A Novel Mouse Model for Spontaneous and Age-Related Choroidal Neovascularization

Abstract Choroidal capillaries are normally kept behind the retina by the retinal pigment epithelium (RPE), a monolayer of cells located between the retinal parenchyma and choroidal plexus. In humans, RPE integrity may deteriorate with aging, especially in a small central area of the retina known as the macula. As a result, the

normally avascular photoreceptor tissue may become invaded by leaky choroidal capillaries through choroidal neovascularization (CNV), which is a hallmark of the wet form of age-related macular degeneration (AMD) and a leading cause of blindness among the senior population.
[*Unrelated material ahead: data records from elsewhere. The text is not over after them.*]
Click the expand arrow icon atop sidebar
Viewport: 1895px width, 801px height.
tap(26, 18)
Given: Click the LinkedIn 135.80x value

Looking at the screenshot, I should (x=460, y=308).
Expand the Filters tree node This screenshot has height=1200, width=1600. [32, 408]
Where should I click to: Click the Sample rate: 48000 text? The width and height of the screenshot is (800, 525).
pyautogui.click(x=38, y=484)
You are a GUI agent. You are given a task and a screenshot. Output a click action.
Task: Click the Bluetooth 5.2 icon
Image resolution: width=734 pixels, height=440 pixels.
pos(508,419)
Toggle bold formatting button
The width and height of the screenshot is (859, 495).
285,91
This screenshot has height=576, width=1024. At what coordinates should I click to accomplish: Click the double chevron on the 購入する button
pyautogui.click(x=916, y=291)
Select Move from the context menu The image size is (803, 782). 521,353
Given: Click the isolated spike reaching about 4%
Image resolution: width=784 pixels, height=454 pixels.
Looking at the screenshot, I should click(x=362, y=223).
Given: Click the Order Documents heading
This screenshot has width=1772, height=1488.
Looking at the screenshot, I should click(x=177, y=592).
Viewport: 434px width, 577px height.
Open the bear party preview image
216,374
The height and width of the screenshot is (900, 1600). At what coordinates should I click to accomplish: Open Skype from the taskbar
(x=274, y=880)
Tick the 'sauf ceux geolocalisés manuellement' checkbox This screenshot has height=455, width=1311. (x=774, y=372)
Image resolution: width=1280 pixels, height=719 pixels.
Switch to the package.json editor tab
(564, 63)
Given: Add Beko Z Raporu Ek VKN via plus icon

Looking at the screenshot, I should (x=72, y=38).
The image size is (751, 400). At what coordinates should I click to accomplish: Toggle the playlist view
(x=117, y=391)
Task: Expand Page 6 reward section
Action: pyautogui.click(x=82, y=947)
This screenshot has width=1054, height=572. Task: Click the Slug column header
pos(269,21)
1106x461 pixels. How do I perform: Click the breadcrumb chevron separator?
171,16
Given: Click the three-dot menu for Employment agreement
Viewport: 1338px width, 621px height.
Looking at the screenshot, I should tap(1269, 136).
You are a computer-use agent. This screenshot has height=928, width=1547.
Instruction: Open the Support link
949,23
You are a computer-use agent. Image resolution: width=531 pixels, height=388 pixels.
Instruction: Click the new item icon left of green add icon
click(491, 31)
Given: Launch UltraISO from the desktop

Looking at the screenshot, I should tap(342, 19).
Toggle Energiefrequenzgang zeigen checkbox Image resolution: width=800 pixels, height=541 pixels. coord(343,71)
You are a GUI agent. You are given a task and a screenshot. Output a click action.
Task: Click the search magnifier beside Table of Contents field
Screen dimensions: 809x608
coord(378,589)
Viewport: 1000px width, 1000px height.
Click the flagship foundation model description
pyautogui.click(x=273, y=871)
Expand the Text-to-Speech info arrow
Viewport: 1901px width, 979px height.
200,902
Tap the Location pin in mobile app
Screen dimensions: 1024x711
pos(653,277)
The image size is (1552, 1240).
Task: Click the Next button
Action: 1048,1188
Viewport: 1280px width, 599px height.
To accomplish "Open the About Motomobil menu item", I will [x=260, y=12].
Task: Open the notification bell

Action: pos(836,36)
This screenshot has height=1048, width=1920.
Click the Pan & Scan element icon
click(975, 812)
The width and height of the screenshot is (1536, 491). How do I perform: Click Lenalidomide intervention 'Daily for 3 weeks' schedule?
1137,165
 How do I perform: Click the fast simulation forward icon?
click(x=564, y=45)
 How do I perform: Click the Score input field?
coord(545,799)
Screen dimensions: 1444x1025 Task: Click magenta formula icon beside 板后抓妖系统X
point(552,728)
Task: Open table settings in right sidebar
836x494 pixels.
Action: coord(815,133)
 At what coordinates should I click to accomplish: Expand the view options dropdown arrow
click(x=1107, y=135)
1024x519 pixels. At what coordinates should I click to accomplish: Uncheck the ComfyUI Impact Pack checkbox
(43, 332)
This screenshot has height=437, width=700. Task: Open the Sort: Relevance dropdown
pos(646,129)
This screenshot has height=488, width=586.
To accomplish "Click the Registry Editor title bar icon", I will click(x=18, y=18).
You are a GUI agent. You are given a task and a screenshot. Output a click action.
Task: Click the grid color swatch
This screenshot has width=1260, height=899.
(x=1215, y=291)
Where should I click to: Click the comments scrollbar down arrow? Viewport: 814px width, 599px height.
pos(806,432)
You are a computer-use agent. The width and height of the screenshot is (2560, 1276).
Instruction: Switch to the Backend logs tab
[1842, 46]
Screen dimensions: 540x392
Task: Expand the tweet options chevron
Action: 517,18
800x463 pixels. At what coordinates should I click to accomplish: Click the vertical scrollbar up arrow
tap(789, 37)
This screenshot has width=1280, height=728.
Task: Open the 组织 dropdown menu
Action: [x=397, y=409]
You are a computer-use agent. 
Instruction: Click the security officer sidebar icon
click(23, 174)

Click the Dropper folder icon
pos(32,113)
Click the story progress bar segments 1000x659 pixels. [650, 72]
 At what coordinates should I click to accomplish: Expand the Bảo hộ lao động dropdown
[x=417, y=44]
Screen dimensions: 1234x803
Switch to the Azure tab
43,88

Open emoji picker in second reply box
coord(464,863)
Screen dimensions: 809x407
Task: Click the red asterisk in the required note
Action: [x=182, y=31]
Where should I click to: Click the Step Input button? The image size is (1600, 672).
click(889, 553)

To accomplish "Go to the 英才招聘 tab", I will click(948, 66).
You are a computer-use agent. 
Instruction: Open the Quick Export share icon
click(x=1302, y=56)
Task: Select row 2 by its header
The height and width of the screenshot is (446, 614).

Despite the short-term benefits of anti-VEGF

therapy, there is still no effective long-term treatment. To promote the development of novel therapies with long-term benefits, we propose to create a chronic CNV model in which CNV occurs due to a set of pathophysiological conditions mimicking those associated with wet AMD, including genetic susceptibility,

stressful environment, and aging. We will refer to the novel mouse model as age-related CNV (ArCNV), following the style of “age-related macular degeneration”, although aging is not the only trigger in both cases. In preliminary studies, genetic susceptibility was introduced into mice by the knockin of a Cre-dependent

transgene that is designed to knock down 5 specific mRNA targets (through the expression of 5 siRNAs) and overexpress two proteins. The candidate genes were selected because their human homologs are associated with increased risk of wet AMD. To simulate environmental risks, we designed a novel treatment regime

consisting of oxidative diet, smoking product, and light (oxDSL). When carried out separately, Cre-activation of the transgene or treatment of wild-type C57BL/6J mice with oxDSL alone led to pre-CNV phenotypes such as RPE degeneration, but not outright CNV. In combination, however, global transgene activation and treatment

with oxDSL led to CNV by 7 months of age, but not at much younger ages. Thus, the ArCNV model is age- dependent. On other hand, the occurrence of CNV at the relatively early phase of aging will accelerate research progress. In proposed studies, we will systematically characterize CNV onset and progression, along

with related phenotypes and molecular changes (Aim 1). Given the central role of the RPE barrier, we will also activate the transgene with RPE-specific Cre and investigate whether such mice will develop CNV when treated with the oxDSL regime (Aim 2). At the completion of this project, we will have systematically

characterized this novel mouse model, thus providing a highly valuable tool to the CNV research community.